I love groovyws. Great idea, Great implementation. However, if you use it, you have to reinitialize the proxy on every web request. This can be real resource hog. The problem appears to lie with the apache cxf dynamic libraries. https://issues.apache.org/jira/browse/CXF-1203 While this issue is old, it describes exactly the problem that I have been experiencing. It would be nice if that bug is fixed and we can load a service once and reuse it for multiple calls.
Without the dynamic client at our disposal, we are limited to generating a client from wsdl using metro/xfire/apache cxf tools
Can't use xfire generated client in grails 1.1. You can certainly implement xfire services, but not clients. If you do this, you will go into "jarmagedon " Just do a search on "java.lang.LinkageError: loader constraints violated when linking javax/xml/namespace/QName" It's not so simple as just replacing a couple of jars.
Last options are metro & apachecxf. Found this blog http://wiki.callistaenterprise.se/pages/viewrecentblogposts.action?key=C...
To summarize, use metro client. Using metro also jives with some of posts on this mailing list.
It am starting with metro now.
HTH

Comments
Hi, I also had the same
Hi,
I also had the same issue.
I was calling the proxy.initialize() on every call.
Now by calling this only once and reusing the initialized proxy I have have reduced my WS call's to less than a second!
Thanks...
Jay
This may be help (GroovyWS)
This may be help (GroovyWS)
I experienced that GroovyWS issue too. So as a work-around, I made a separate groovy class which offers methods for the WS calls I want to use. The class is realized as singleton and its "getInstance" method initializes the proxy (which is a member of the class), but only once. Looks like this:
...
def proxy = null
static MyWSClass instance = null
private MyWSClass(){
super()
}
static String wsdl = "http://somwhere/someWSDL?wsdl"

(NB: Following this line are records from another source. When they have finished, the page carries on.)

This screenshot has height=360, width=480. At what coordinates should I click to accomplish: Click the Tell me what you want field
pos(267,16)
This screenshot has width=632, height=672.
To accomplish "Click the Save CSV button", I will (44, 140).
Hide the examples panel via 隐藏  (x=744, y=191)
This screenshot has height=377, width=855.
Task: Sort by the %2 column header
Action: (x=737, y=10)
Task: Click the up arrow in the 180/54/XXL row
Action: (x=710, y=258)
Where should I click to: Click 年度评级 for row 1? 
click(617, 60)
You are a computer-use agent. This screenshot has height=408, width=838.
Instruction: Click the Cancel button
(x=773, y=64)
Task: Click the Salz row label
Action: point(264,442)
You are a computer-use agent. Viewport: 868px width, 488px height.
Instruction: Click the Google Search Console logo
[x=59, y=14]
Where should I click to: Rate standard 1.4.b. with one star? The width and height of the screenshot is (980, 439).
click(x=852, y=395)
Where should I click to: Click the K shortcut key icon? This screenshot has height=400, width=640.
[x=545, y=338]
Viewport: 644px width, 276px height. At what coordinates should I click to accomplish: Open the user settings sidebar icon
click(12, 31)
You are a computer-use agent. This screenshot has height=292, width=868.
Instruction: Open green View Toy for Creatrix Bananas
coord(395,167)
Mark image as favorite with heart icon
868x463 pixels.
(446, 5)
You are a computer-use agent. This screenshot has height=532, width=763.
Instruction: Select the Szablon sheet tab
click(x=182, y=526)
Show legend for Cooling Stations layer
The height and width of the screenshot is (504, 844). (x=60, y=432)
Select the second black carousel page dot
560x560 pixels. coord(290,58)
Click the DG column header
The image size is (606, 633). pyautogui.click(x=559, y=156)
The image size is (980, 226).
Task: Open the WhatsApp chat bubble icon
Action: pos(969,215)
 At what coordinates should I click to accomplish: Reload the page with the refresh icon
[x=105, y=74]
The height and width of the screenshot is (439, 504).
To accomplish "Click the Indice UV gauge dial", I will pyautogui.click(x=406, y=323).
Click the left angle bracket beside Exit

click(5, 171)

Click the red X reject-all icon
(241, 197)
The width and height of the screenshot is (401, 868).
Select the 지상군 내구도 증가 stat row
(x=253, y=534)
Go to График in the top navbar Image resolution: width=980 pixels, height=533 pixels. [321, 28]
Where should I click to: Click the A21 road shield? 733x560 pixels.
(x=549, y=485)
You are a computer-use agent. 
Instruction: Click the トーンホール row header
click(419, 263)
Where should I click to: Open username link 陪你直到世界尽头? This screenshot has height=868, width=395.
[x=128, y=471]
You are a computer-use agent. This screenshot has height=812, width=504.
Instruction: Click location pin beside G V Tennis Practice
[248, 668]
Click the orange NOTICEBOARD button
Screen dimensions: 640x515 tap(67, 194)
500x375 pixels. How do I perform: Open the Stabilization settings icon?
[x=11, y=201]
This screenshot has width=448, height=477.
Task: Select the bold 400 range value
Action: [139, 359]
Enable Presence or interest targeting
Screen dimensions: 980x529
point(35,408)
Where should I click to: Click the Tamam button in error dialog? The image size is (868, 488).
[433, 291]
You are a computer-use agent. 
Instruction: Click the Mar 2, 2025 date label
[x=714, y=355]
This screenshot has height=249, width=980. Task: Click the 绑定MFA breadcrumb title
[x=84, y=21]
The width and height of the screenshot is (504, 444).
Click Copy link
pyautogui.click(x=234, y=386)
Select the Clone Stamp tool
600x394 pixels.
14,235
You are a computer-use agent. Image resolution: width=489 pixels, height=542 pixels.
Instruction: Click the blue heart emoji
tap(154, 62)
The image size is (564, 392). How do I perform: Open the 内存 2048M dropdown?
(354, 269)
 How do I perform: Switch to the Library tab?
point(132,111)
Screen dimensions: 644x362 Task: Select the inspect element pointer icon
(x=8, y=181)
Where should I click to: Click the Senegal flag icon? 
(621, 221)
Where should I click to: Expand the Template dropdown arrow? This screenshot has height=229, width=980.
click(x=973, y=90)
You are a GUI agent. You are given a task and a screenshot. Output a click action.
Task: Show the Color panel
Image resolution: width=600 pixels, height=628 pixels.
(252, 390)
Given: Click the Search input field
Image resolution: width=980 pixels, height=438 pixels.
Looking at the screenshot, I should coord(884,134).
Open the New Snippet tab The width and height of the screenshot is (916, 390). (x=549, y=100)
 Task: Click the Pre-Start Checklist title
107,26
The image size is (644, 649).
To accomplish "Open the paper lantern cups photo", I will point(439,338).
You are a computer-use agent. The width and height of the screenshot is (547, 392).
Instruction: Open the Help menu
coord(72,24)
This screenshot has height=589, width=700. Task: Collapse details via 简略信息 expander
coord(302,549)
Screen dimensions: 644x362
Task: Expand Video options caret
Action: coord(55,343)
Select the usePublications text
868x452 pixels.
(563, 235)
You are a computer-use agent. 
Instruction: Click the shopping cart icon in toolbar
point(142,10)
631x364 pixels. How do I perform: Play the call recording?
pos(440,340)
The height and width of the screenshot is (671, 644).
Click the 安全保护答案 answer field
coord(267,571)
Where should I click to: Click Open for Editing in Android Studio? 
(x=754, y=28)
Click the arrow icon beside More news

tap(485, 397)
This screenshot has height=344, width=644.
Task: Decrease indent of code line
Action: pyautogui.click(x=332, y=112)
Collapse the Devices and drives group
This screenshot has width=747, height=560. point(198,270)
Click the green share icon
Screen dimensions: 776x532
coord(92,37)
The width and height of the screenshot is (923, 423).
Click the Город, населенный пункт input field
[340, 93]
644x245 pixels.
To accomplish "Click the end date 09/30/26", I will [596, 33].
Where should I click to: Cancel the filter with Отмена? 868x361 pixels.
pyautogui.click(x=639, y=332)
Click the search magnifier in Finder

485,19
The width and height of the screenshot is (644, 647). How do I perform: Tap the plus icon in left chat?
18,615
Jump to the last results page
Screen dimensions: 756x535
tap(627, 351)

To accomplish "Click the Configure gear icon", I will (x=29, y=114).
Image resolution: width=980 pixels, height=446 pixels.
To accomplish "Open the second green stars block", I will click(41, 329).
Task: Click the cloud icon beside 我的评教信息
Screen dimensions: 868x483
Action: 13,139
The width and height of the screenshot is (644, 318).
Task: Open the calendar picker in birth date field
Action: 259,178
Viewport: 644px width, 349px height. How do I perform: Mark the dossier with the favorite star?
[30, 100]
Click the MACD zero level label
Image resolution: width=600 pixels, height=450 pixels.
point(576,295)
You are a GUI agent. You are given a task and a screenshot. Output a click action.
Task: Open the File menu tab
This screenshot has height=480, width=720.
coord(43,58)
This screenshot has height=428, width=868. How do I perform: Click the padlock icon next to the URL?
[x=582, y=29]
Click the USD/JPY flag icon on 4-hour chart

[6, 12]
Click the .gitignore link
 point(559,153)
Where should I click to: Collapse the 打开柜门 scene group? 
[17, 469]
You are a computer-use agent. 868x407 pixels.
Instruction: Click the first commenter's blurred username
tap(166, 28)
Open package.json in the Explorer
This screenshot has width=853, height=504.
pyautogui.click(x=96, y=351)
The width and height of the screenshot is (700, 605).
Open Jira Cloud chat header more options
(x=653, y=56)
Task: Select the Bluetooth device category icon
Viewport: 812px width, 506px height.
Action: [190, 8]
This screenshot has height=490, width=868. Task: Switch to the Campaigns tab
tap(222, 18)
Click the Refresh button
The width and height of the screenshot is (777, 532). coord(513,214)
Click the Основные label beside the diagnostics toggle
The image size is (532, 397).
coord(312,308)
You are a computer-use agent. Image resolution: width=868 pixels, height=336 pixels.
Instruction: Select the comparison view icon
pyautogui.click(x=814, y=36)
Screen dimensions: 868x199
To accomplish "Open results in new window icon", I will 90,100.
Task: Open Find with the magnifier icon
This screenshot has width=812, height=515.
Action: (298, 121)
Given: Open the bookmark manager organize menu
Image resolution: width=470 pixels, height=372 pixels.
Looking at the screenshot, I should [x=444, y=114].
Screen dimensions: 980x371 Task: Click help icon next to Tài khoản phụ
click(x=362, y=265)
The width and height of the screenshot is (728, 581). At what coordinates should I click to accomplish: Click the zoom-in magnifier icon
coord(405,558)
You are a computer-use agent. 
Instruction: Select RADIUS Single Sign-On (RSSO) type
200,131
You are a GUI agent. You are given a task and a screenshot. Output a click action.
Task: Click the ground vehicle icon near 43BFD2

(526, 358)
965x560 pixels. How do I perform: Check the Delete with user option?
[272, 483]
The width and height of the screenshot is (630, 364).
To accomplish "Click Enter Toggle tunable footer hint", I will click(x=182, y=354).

public static MyWSClass getInstance(){
if (!instance){
instance = new WSAccountMgmt()
instance.proxy =
new WSClient(wsdl, instance.class.classLoader)
instance.proxy.initialize()
}
return instance
}
public String getSomething(Sting input){
def result = proxy.getSomething(input)?:null
...
Hence the proxy is initialized only once - which of course may take some time. But after that it is "recycled" -> speeds up the process.
And if you invoke "MyWSClass.getInstance()" in "Bootstrap.groovy", the initialization will be done on start-up - once the application is running, the user will not experience the slow-down of the initialization.
That's just my suggestion. Maybe it works for you too.